* **Exercise aim**: After locating the line that contains "Task: Focus the URL input field" in the following entries, reproduce it and each later line exactly, including the last.

* **Exercise materials**:
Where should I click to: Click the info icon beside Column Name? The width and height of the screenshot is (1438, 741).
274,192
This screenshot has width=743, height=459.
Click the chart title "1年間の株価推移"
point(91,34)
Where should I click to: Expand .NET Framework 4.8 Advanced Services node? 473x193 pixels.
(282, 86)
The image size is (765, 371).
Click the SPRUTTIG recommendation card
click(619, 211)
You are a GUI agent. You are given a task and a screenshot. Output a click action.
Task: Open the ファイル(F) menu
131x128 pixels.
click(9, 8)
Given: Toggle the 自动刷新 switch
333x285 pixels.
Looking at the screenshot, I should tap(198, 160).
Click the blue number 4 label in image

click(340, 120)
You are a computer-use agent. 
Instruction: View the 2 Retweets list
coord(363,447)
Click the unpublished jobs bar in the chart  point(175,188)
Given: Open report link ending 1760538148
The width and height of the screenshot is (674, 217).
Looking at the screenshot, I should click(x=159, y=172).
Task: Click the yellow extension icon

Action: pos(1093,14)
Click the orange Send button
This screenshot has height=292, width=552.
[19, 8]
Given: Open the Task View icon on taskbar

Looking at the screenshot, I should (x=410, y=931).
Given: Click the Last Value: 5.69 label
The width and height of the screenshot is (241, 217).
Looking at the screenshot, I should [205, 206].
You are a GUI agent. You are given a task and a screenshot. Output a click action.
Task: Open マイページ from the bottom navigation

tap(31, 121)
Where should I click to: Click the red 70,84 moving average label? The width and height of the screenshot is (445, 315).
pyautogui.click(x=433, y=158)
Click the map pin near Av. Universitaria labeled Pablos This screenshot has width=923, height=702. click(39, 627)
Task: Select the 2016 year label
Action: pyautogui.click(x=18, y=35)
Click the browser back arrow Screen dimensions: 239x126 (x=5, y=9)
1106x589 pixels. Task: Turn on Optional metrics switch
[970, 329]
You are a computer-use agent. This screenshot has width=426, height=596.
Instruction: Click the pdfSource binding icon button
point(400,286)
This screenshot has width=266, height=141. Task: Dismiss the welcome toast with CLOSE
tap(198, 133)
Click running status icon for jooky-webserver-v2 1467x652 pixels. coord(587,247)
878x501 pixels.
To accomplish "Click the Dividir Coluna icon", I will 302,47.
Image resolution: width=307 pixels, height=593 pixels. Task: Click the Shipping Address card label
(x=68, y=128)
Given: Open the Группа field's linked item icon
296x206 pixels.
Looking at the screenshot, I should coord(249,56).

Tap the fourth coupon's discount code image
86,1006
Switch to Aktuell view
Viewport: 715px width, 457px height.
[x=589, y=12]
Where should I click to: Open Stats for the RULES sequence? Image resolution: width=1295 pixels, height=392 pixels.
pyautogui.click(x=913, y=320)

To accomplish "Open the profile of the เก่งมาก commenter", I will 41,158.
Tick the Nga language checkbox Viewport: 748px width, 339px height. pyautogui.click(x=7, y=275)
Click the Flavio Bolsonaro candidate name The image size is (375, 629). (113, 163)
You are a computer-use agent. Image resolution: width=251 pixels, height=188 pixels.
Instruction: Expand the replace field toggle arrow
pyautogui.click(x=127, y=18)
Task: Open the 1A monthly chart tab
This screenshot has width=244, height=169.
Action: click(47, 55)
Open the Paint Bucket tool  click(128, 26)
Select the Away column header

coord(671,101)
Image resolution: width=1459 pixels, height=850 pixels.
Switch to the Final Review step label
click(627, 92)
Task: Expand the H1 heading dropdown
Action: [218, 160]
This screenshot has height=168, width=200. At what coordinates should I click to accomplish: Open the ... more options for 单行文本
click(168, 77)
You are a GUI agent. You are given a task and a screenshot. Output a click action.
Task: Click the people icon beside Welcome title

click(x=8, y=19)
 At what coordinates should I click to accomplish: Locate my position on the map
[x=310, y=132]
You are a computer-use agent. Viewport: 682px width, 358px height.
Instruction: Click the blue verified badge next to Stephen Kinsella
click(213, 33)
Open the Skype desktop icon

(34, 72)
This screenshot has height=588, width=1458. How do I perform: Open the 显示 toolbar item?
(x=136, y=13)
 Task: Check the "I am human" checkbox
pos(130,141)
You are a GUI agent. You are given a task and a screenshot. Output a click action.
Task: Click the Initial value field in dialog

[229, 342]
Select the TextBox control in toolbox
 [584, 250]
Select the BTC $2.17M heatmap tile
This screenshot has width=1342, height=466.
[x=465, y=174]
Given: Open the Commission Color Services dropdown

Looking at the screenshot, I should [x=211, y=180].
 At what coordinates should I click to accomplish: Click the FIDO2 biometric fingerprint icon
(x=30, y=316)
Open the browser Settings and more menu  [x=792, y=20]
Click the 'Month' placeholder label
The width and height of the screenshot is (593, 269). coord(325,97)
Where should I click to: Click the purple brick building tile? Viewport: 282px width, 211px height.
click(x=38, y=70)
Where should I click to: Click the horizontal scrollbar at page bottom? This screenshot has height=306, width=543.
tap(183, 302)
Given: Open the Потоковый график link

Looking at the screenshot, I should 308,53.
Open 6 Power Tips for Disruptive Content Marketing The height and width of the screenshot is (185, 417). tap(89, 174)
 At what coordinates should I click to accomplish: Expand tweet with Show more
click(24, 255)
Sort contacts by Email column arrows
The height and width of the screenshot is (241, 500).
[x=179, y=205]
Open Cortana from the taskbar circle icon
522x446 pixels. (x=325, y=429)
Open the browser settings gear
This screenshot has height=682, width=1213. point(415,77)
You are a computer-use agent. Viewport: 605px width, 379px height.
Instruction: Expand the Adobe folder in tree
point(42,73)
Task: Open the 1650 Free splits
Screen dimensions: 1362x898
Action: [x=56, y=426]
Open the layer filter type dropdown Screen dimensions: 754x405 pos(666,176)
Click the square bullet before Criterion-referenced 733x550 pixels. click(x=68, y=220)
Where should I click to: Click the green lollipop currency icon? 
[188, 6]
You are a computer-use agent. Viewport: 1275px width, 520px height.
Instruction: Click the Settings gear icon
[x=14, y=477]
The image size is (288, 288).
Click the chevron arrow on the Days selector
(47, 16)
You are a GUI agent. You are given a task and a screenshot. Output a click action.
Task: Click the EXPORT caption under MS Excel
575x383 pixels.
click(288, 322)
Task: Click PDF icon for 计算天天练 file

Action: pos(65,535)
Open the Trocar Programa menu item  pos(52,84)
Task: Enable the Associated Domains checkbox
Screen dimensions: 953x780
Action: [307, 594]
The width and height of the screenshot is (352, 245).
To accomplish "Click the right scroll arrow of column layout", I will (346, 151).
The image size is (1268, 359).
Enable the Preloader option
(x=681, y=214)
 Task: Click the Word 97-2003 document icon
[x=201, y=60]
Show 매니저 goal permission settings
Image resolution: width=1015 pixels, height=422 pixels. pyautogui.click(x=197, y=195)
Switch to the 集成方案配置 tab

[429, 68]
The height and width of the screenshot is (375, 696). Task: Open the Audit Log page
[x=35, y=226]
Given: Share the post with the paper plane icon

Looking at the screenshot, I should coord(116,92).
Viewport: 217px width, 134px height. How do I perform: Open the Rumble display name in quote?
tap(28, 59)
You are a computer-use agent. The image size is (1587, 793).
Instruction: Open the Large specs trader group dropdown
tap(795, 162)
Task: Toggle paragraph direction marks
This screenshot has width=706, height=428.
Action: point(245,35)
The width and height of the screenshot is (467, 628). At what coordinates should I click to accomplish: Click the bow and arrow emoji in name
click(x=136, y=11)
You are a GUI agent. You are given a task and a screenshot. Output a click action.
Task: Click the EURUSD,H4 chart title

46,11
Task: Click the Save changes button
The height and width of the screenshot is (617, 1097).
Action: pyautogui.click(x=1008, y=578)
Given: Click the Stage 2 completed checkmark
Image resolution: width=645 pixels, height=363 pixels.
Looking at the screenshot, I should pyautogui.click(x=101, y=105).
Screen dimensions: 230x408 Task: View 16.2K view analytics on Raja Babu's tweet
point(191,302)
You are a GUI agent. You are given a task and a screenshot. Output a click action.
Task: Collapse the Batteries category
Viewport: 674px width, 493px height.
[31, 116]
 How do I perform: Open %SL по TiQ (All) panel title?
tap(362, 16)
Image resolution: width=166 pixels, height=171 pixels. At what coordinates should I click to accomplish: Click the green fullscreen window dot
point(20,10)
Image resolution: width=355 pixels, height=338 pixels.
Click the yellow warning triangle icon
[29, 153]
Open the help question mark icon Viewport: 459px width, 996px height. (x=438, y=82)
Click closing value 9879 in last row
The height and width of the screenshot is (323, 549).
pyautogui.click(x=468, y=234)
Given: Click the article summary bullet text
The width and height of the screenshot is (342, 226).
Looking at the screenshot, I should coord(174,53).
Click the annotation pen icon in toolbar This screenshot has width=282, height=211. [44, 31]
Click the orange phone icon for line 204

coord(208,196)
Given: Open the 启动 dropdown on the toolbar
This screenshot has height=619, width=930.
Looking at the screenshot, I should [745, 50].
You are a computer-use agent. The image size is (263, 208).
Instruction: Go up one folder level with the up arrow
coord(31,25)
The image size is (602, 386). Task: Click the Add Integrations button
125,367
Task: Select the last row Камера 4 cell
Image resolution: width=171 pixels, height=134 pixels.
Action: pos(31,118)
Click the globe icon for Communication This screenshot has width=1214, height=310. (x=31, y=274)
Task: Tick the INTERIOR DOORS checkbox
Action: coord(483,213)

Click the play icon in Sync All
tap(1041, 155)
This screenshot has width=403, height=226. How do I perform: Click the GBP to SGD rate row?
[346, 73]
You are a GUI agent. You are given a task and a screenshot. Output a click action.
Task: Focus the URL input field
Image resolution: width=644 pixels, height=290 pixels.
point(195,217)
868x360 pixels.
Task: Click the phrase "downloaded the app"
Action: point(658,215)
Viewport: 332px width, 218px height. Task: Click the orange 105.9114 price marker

* **Response**:
Task: Focus the URL input field
Image resolution: width=644 pixels, height=290 pixels.
point(195,217)
868x360 pixels.
Task: Click the phrase "downloaded the app"
Action: point(658,215)
Viewport: 332px width, 218px height. Task: Click the orange 105.9114 price marker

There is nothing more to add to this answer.